Since it had been invoked five years back, in Tikoo’s opinion Governor’s Rule had only served to stoke rebellion among Kashmiri nationalists, by making their case that New Delhi was acting like a colonial power, denying Kashmiris their right to self-determination and encouraging misrule by the New Delhi-
wallahs
sent up from the south, whose soldiers and security apparatus indiscriminately brutalised local people. As a result of Governor’s Rule, many aspects of life in Kashmir were now dictated from afar. Government offices were filled with Indian appointees, and Kashmiris complained that they were treated like second-class citizens: unemployed, ignored, corralled, harassed, with anyone who protested imprisoned or silenced for good. ‘A curious feature of Governor’s Rule,’ Tikoo used to lecture his Kashmiri friends as they strolled down the fairway, ‘is that transparency is not available. Governor’s Rule is a one-horse show. Governor is at the top.’ He would drive his point home,
selecting a club from his bag. ‘A few advisors like Saklani are below. These people call the shots and issue statements left and right, without even verifying the facts, because they know they are not accountable to the people of Kashmir. Rule of law is bypassed. The courts are manipulated.’ His playing companions would nod.

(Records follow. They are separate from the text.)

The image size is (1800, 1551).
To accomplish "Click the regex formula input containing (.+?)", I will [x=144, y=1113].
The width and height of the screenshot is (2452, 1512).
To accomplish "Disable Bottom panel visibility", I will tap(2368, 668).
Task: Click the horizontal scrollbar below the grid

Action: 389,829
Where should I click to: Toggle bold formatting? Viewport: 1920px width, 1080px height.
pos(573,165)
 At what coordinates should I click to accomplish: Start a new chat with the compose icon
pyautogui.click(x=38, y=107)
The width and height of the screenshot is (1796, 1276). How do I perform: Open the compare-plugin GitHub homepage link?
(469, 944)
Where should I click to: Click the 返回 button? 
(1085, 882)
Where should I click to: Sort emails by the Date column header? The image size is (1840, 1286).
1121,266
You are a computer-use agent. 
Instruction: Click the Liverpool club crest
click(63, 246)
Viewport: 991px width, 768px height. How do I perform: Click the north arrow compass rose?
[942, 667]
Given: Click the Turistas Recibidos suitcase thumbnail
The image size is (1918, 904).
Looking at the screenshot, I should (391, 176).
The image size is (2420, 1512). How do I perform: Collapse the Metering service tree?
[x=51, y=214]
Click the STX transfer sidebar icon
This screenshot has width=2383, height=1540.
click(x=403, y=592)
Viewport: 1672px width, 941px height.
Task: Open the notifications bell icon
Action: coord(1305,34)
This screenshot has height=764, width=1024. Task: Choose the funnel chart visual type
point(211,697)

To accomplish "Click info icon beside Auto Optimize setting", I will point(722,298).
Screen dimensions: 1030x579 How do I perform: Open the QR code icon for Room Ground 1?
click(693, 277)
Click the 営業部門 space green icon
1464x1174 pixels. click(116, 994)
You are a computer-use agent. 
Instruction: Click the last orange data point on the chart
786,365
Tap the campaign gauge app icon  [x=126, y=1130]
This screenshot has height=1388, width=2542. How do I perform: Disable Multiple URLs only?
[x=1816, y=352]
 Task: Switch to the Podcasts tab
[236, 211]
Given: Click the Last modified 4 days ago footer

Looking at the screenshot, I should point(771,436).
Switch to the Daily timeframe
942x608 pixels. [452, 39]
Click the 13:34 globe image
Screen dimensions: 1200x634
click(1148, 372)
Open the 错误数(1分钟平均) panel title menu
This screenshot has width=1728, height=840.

Under Governor’s Rule, Tikoo maintained, it was the spies who really governed. ‘A standard intelligence set-up will only give inputs, while the outputs come from the political set-up, who decide what to do with the hunches, whispers and surmises.’ Tikoo liked to describe how in Western democracies intelligence agencies only advised, while the buck stopped with the politicians, who decided whether to act or not. ‘But now with Governor’s Rule, the intel boys feed and direct the powers in New Delhi, giving them the what-could-be-happening
and
suggesting the what-should-be-done. They are the research, the advisors and the implementers. What’s the policy? It’s the spies’ policy.’ This was not, Tikoo would say, harking back to his Jesuit education, what Plato had intended when he wrote
The Republic
, the thesis on the nature of justice and democracy that he had studied at school.

And now here was Saklani sending orders. Tikoo repeated Altaf’s words: ‘It’s a sensitive job.’ He already had a demanding job, having been made the IG Crime Branch just four months back, sporting the single star above a crossed sword and baton on his epaulettes. The new posting, which meant he was in charge of all major criminal cases, was one that he relished after twenty-five years’ service. With his remit to investigate serious crimes – murderous, mercantile, political, religious and secular, as well as wrongdoings that crossed borders – he did not need any more duties, unless he was offered the position of Director General of Police, which he hoped to become some day – but that was not in the gift of Saklani.